Universal Health Services is moving to take control of the George Washington University Medical Faculty Associates, the physician practice that staffs GW Hospital and the new Cedar Hill Regional Medical Center. UHS plans to create a nonprofit physician group that would directly employ a large share of MFA doctors, a shift that could reshape who treats patients at GW’s Foggy Bottom hospital and at the Ward 8 facility. The move comes as part of ongoing talks to end GW’s financial subsidies for the medical enterprise and to stabilize operations across both hospitals.

As reported by the Washington Business Journal, UHS, which already operates GW Hospital and manages Cedar Hill, is shifting from a broad framework agreement to concrete steps that would change how the Medical Faculty Associates are governed and how physicians are employed. According to the Journal, the plan would move many MFA clinicians into a UHS-affiliated nonprofit while keeping clinical coverage in place for hospital patients.

UHS disclosed in its annual report that it and GW “recently agreed to the framework of an agreement” to alter the relationship among UHS, GW and the MFA, and the company says the transaction is expected to close in the second quarter of 2026. UHS’ 2025 Form 10‑K also warns that, if finalized, a new UHS subsidiary would employ a large number, but not all, of MFA physicians and that some clinicians might decline to join the new group.

How GW Is Approaching The Talks

George Washington University’s School of Medicine & Health Sciences says negotiators are working through governance, leadership and staffing questions while trying to safeguard the School’s teaching and research missions. GW SMHS notes that meetings with department chairs and other leaders are underway to review staffing forecasts and academic commitments as the talks move forward.

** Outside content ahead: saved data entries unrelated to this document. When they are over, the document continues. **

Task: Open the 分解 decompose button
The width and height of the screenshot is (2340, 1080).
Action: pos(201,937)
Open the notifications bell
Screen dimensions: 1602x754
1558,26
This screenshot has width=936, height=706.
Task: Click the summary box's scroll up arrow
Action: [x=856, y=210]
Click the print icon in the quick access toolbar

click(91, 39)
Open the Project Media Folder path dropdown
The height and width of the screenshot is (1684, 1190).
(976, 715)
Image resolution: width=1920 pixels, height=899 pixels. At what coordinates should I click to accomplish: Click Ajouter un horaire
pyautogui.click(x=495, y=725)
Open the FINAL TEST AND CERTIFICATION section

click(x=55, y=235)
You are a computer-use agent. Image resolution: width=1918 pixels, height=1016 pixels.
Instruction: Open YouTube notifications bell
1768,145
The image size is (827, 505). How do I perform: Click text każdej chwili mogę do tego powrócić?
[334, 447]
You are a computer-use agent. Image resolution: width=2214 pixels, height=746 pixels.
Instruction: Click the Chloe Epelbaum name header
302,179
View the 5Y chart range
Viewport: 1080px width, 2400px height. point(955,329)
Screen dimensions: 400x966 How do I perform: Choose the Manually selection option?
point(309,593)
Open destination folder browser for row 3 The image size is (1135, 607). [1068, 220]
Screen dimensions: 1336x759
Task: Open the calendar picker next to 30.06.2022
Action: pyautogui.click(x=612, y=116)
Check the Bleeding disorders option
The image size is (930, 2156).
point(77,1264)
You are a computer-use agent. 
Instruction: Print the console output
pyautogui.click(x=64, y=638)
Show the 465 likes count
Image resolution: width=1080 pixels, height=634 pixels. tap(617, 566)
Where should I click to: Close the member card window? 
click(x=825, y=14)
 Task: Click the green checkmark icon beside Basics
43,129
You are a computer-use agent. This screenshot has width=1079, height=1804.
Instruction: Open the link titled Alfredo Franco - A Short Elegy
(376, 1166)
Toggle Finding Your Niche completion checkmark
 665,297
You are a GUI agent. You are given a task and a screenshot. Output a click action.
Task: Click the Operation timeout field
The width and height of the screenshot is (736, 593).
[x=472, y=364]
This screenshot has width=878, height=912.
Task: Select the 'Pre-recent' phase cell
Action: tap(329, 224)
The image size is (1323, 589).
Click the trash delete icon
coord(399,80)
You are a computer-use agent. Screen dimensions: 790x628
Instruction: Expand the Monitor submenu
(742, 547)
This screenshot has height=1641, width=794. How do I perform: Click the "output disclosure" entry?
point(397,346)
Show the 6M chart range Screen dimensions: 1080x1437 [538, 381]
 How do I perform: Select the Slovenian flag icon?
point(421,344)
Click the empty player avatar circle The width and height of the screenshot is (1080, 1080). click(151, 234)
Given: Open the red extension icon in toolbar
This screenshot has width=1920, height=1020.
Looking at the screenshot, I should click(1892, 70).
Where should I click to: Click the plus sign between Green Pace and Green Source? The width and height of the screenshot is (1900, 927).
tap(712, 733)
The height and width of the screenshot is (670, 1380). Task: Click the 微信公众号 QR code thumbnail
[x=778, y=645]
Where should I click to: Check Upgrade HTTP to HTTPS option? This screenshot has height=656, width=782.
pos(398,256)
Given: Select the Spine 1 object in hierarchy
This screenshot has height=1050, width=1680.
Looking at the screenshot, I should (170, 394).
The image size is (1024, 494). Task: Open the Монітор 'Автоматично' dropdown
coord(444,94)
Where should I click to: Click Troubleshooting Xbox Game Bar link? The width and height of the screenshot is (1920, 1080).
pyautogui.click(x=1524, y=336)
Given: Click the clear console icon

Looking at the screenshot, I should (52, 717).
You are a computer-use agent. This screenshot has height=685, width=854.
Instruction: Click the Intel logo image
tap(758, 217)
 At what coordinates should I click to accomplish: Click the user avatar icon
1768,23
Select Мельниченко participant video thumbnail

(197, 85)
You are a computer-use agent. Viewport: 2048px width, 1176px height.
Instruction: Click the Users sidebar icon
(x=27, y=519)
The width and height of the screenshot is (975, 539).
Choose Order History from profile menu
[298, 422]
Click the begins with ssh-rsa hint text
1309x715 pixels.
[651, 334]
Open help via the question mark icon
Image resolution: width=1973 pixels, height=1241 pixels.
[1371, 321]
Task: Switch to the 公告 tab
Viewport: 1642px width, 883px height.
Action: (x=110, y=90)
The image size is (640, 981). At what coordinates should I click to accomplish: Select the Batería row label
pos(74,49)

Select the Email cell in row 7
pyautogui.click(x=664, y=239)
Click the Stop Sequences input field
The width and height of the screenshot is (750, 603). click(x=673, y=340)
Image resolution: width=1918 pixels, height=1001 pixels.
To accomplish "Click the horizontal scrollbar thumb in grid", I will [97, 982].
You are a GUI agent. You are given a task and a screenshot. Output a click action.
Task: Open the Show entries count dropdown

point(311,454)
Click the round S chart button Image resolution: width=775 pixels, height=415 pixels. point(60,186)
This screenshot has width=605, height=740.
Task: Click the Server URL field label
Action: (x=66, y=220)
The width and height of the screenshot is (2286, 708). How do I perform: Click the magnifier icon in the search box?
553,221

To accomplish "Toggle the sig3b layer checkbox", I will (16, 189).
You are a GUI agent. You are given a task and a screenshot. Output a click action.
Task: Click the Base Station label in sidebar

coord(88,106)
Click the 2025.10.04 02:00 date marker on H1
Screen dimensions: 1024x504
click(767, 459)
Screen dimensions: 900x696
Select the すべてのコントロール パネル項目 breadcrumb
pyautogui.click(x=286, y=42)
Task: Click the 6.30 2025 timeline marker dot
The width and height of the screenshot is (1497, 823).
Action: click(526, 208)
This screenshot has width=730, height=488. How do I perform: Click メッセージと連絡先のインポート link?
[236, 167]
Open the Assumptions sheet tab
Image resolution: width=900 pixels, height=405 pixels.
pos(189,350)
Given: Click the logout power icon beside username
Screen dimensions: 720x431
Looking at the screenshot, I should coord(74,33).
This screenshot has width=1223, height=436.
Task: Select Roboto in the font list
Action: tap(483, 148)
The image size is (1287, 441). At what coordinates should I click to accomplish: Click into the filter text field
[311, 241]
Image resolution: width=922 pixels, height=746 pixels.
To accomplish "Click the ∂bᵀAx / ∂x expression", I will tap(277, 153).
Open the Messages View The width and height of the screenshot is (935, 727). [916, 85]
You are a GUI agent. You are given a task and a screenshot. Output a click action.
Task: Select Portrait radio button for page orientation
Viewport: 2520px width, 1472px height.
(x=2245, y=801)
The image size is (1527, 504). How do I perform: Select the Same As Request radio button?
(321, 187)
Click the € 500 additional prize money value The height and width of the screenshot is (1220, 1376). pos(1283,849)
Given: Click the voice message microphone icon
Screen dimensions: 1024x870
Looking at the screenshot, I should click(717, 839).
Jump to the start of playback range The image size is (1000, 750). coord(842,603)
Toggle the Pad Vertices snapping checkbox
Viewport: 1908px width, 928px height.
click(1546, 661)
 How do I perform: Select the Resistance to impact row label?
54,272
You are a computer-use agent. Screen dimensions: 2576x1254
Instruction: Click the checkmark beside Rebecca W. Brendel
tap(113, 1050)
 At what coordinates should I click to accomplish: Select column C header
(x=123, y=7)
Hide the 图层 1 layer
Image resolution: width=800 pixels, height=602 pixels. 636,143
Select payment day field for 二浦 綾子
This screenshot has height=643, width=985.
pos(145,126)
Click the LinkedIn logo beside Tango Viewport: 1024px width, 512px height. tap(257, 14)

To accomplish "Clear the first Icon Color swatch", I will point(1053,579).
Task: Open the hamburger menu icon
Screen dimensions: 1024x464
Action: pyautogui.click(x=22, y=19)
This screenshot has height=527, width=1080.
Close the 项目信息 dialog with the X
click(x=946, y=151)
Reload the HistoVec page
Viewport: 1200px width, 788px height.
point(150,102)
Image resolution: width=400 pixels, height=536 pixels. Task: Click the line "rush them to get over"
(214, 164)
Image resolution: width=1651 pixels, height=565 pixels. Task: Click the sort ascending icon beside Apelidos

Reporting from The GW Hatchet says the MFA has posted large cumulative losses, which pushed GW to look for a way out of subsidizing the medical enterprise. The Hatchet reports that UHS’ proposal would have its physician-practice affiliate directly hire a “significant number” of MFA clinicians, and that those financial pressures were central to the negotiations that produced the framework now moving toward implementation.

Why Cedar Hill And Ward 8 Matter

The restructuring is unfolding as Cedar Hill Regional Medical Center, the new hospital on the St. Elizabeths East campus, has struggled to build out outpatient and specialty services since opening in April 2025. As The Washington Post reported, delays in expanding ambulatory care have strained Cedar Hill’s finances and left many residents in Wards 7 and 8 waiting for local services that were supposed to be staffed by MFA physicians.

Legal And Labor Questions

The proposed move raises a host of legal and labor questions, since it would change the employer for many clinicians and shift management responsibility for a major academic physician group. UHS’ 10‑K flags the risk that some physicians “may choose to not join or remain with the new physician group,” and GW SMHS says that governance structures, benefits and protections for academic roles are still on the negotiating table. The parties say they intend to stage any transfers carefully to avoid major disruption to teaching, resident supervision and patient care.

What To Watch Next

The final, signed agreements and the list of clinicians who decide to join the new nonprofit will determine how quickly services can grow at both GW Hospital and Cedar Hill. As the Washington Business Journal notes, the framework is a major milestone, but the real story for patients and staff will be in the implementation timelines, governance specifics and staffing announcements expected in the weeks ahead.